Characterization of the transport ability of the 22Δ11, 22Δ12, 22Δ12’ and 22Δ13 strains
To test if these deletions would reduce the background growth of the mutant strains on amino acids as sole nitrogen source, 23344C, 22Δ8AA, 22Δ10α, 22Δ12, 22Δ12’ and 22Δ13 cells were grown on minimum medium containing uracil with each amino acid added at 3 mmol.l−1 and mmol.l−1 as the sole nitrogen source. Compared to 23344c, 22Δ8AA was, as expected, unable to use Asp, Cit, GABA, Gly, Orn, Pro as a nitrogen source (Fig 2) [22]). Similarly, 22Δ10α was not able to use Ala, Asn, Gln, Gly, Ile, Leu, Met, Phe, Ser, Thr, Val Trp and Tyr as a nitrogen source in addition to Asp, Cit, GABA, Gly, Ornithine (Orn), Pro (Fig 2; S1 Fig) [24]). Compared to 22Δ10α, further gene deletions had little effect on the background growth of the cells, except for Arg when supplied at 3 mmol.l−1, and Asn, Gly and Met supplied at 12 mmol.l−1 (Fig 2 and S1 Fig). The ability to the strains to be functionally complemented by amino acid transporters expressed from a plasmid was tested by expressing the ScGap1 amino acid permease [38] in 22Δ10α, 22Δ11, 22Δ12’ and 22Δ13, comparing the growth to the cells transformed with an empty plasmid. For all tested amino acids and concentrations (0.5, 3, 9 or 12 mM), ScGap1 enabled a similar growth for each of the three strains, well above the background (S2 Fig). In this growth experiment, the background growth on Met was reduced further in 22Δ13 compared to the other three strains.
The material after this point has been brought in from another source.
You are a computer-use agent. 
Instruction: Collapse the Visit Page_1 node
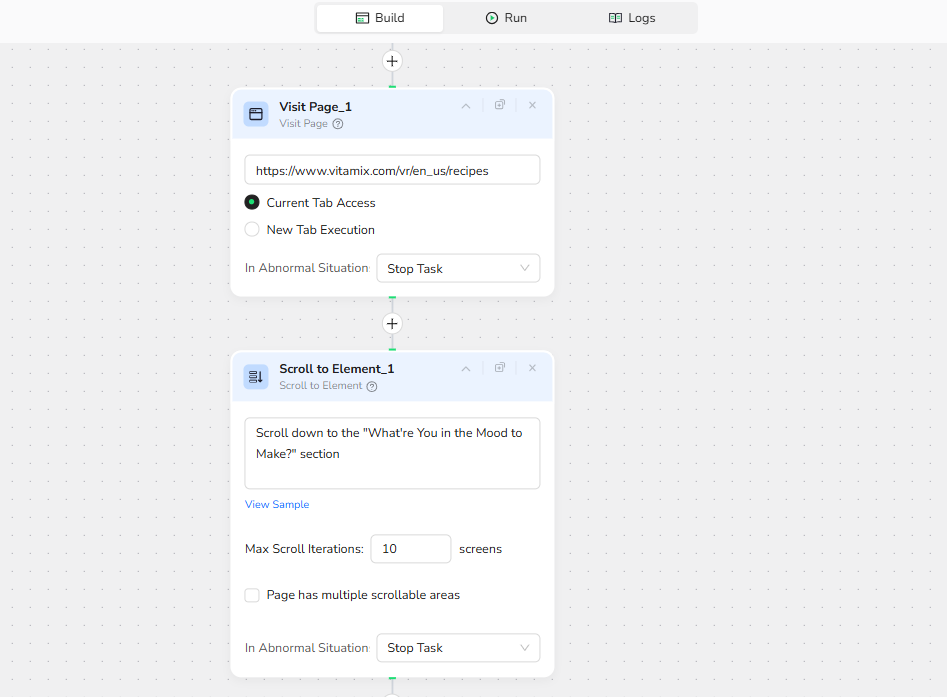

OD for each strain was adjusted to 0.1, 0.01 and 0.001. Drops of 4 µl were aligned on minimum medium containing the labeled amino acid at 3 or 12 mM concentration as sole nitrogen source. The control medium contained 1.5 mM (NH4)2SO4. Growth was not tested on 12 mM Trp or Tyr because these amino acids are not stable at this concentration. Pictures were taken after 4 days at 30°C.
One of the limitations of the growth complementation assay above is its ineffectiveness when amino acids are supplied at very low concentrations (less than 0.5 mM) because the amount of amino acid/nitrogen transported is too low to support robust growth. A more suitable approach consists of directly measuring amino acid uptake by calculating the amount of radiolabeled amino acid taken up by the cells in a specific amount of time (typically 1-4 min). We thus tested whether the deletion of amino acid permeases in 22Δ10α lowered the background amino acid uptake when amino acids were supplied at low concentrations (3, 30 or 300 µM). For Asp, Gln, Met, Glu, Lys and Val supplied at any of the three concentrations, deletion of amino acid permease genes led to a reduction of uptake in 22Δ10α compared to the parental strain 23344c (Fig 3). Surprisingly, uptake of Leu, Trp, and Pro was not reduced in 22Δ10α compared to 23344c, despite a significant inability of this strain to grow on these three amino acids as sole nitrogen source (Fig 2). Overall, the background amino acid uptake was similar between 22Δ10α and 22Δ13, despite the three additional permease genes deleted (Fig 3).
Uptake of amino acids supplied at concentrations of 300 µM, 30 µM and 3 µM by parental yeast (23344c) and amino acid permease mutants (22Δ10α and 22Δ13) was measured after 3 minutes. Error bars represent standard deviation among technical replicates (n=3). Different letters indicate statistical significance at p<=0.05 according to t-test with Holm-Bonferroni correction for multiple comparisons.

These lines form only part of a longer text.